By Prof Dennis McGonagle - 21st Jun 2022


Attendees at UCD’s Charles Institute Seminar Series heard a presentation by Prof Dennis McGonagle from the University of Leeds on ‘MHC-1-opathy’ in psoriasis and other diseases.

Prof Dennis McGonagle

The Charles Institute, Ireland’s national dermatology research and education centre, hosts a range of guest speakers who cover a variety of topics ranging from skin cancer to psoriasis, among many others. The series, which is sponsored by RELIFE (part of the A.Menarini group), is designed to provide expert advice from a range of distinguished national and international experts in their respective fields and is chaired by Prof Desmond Tobin, Full Professor of Dermatological Science at UCD School of Medicine and Director of the Charles Institute of Dermatology.
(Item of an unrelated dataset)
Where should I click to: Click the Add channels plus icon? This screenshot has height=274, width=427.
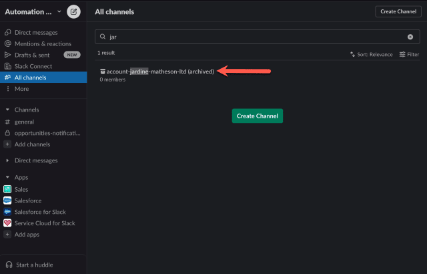coord(8,144)
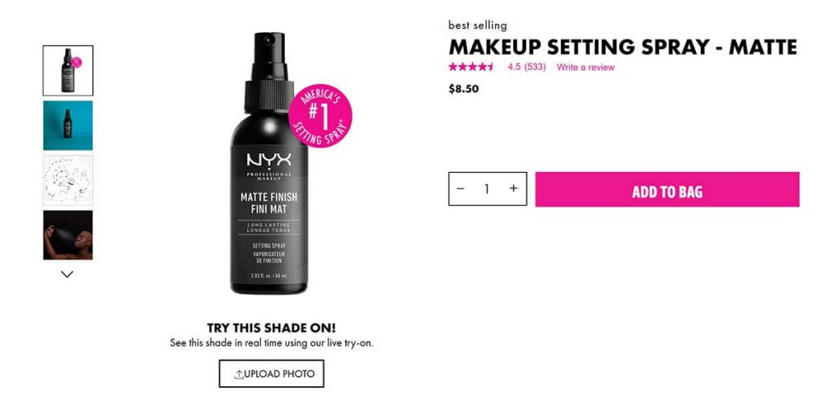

The seminars are broadcast to attendees with a special interest in dermatology and cutaneous science in other locations, who access the talks remotely via an audio-visual link. The seminars are held using a hybrid model, combining in-person attendance with interactive online access. 

Attendees heard a presentation by Prof Dennis McGonagle of the Leeds Institute of Rheumatic and Musculoskeletal Medicine at the University of Leeds, UK, who delivered a presentation titled ‘MHC-1-opathy in Psoriasis and Beyond – A Unified Concept for a Distinct Type of Inflammation Against Self’. Prof McGonagle trained in rheumatology in Dublin and Leeds and after graduating with first-class honours in medicine in UCD in 1990, and winning the O’Donovan Gold Medal and went on to undertake translational research in rheumatology and immunology.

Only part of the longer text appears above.